-- Begin Selection --

The system may further comprise an audio beamformer having the two audio system input signals as input and a spatially filtered audio signal as output, the output signal serving as input signal to the output filtering block.
The features of the second aspect of the invention provide at least the same advantages as explained in accordance with the first aspect of the invention.
A third aspect of the invention relates to a headset comprising at least two microphones, a loudspeaker and a noise suppression system according to the second aspect of the invention, wherein the microphone signals serves as input signals to the noise suppression system.
BRIEF DESCRIPTION OF THE DRAWINGS
Preferred embodiments of the invention will be described in more detail in connection with the appended drawings, in which: Fig. 1 ) depicts a first embodiment of a system for noise suppressing an audio signal according to the invention.
Fig. 2) depicts a second embodiment of a system for noise suppressing an audio signal according to the invention.
Fig. 3) depicts an embodiment of a headset comprising a system for noise suppressing an audio signal according to the invention.
DESCRIPTION OF PREFERRED EMBODIMENTS
In fig.1 is shown an illustration of a system for noise suppressing an audio signal according to an embodiment of the invention. The system and an example of carrying out a method of noise suppressing an audio signal according to the invention will be described in details below.
The system processes inputs from at least two audio channels such as the input from two audio microphones placed in a sound field comprising a desired sound source signal such as speech from the mouth of a user of a personal
communication device and an undesired background noise e.g. stationary or non-stationary background noise. A typical device for personal communication using the system for noise suppressing may be a headset such as a telephone headset placed on or near the ear of the user. Applying a noise suppression algorithm on the transmitted audio signal in the headset improves the perceived
quality of the audio signal received at a far end user during a telephone conversation.
Sound field information is exploited in order to discriminate between user speech and background noise and spatial features such as directionality, proximity and coherence are exploited to suppress sound not originating from the user's mouth.
The microphones typically have different distances to the desired sound source in order to provide signals having different signal to noise ratios making further processing possible in order to efficiently remove the background noise portion of the signal.

-- End Selection --
-- Begin Information provided --

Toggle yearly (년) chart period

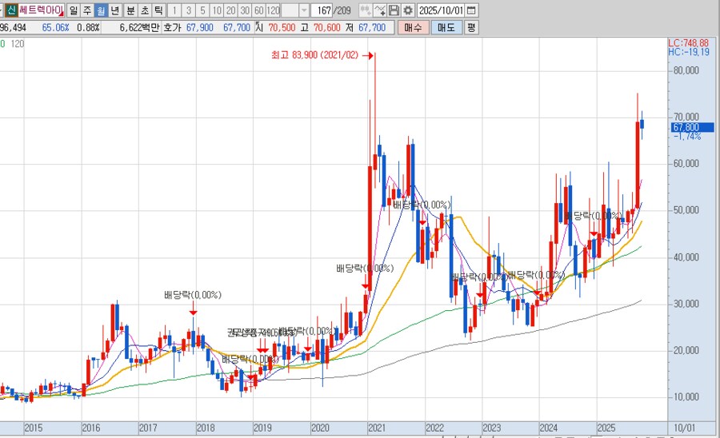(115, 10)
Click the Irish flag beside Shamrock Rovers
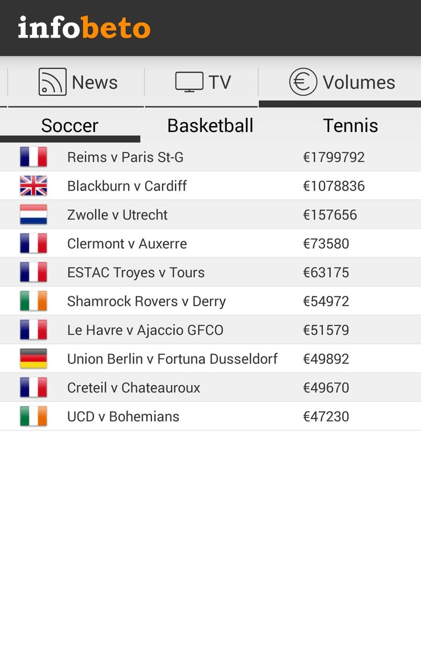421x662 pixels. pyautogui.click(x=33, y=301)
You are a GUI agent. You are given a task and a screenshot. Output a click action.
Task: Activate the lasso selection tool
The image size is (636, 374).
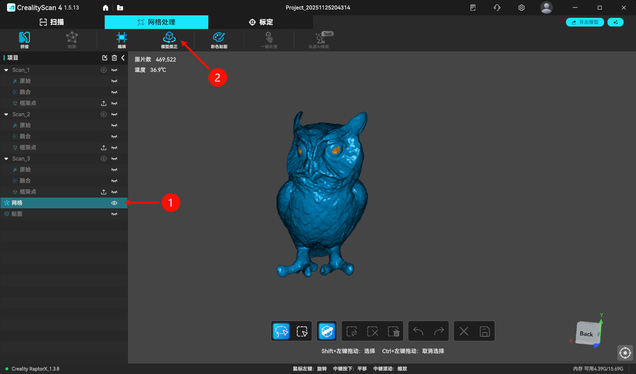[281, 331]
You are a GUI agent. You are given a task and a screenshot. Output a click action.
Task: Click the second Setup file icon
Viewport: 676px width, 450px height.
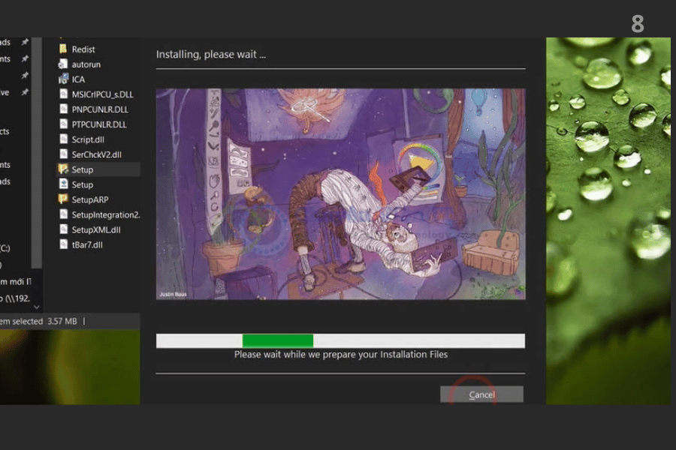point(64,185)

-- End Information provided --

▶ Directions
Write the next part of the text on noise suppression for headset microphones, picking up after its final sentence.

▶ Written answer
In fig. 1 , the microphone 1 closest to the mouth of the user is called the front microphone and the microphone 2 further away from the user's mouth is called the rear microphone. The microphones are adapted for collecting sound and converting the collected sound into an analogue electrical signal. However, to provide a digital output signal for further processing, the microphones may be digital or the audio system may have an input circuitry comprising A/D- converters (not shown). The first audio signal is fed to a first processing means 3, comprising a filter (H-filter), for phase - and amplitude alignment of the sound source of interest, e.g. speech from the headset user's mouth, thereby compensating for the difference in distance between the sound source and microphone 1 and the sound source and microphone 2. A second processing means (W-filter) 4 comprises a microphone matching filter which is applied to the output from the spatial matching filter to compensate for any inherent variation in microphone and input circuitry amplitude and phase sensitivity between the two microphones. A time delay (not shown) may be applied to the signal from the rear microphone 2 to time align the two microphone signals.
The aligned input signals are advantageously Fourier transformed by a well known method such as the Fast Fourier Transformation (FFT) 5 to convert the signals from time domain to frequency domain. This enables signal processing in individual frequency sub-bands which ensures an efficient noise reduction as the signal to noise ratio may vary substantially from sub-band to sub-band. The FFT algorithm 5 may alternatively be applied prior to the alignment and matching filters 3, 4.
The spatial noise suppression gain block 6, 7 for computing a first intermediate spatial noise suppression gain comprises spatial feature extraction means and computing means for computing the spatial noise suppression gain on the basis of the extracted spatial sound field features. The features may be discriminative speech and/or background noise features, such as sound source proximity, sound signal coherence and sound wave directionality. One or more of the different types may be extracted. The proximity features carries information on the distance from the sound source to the signal sensing unit such as two microphones placed in a headset. The user's mouth will be located at a fairly well defined distance from the microphones making it possible to discriminate between speech and noise from the surroundings.
The coherence feature carries information about the similarity of the signals sensed by the microphones. A speech signal from the user's mouth will result in two highly coherent sound source portions in the two input signals, whereas a noise signal will result in a less coherent signal. The directionality feature carries information such as the angle of arrival of an incoming sound wave on the surface of the microphone membranes. The user's mouth will typically be located at a fairly well defined angle of arrival relative to the noise sources. On the basis of these spatial features, the spatial cues are computed and in the further processing, mapped to the spatial gain.
A stationary noise suppression gain is computed, typically using a well known single channel stationary noise suppression method such as a Wiener filter. The method will generate a noise estimate and a speech signal estimate. As shown in the embodiment of the invention in fig. 2, the input signal to the stationary noise suppression block 9 may be a preliminary processed audio signal such as any linear combination of the two audio system input signals. The linear combination may be provided by spatially filtering the two input signals using a beamformer 10, such as an adaptive beamformer system, generating the input signal to the stationary noise suppression filter 9. In another embodiment the stationary noise suppression filter may be operating on just one of the audio system input signals.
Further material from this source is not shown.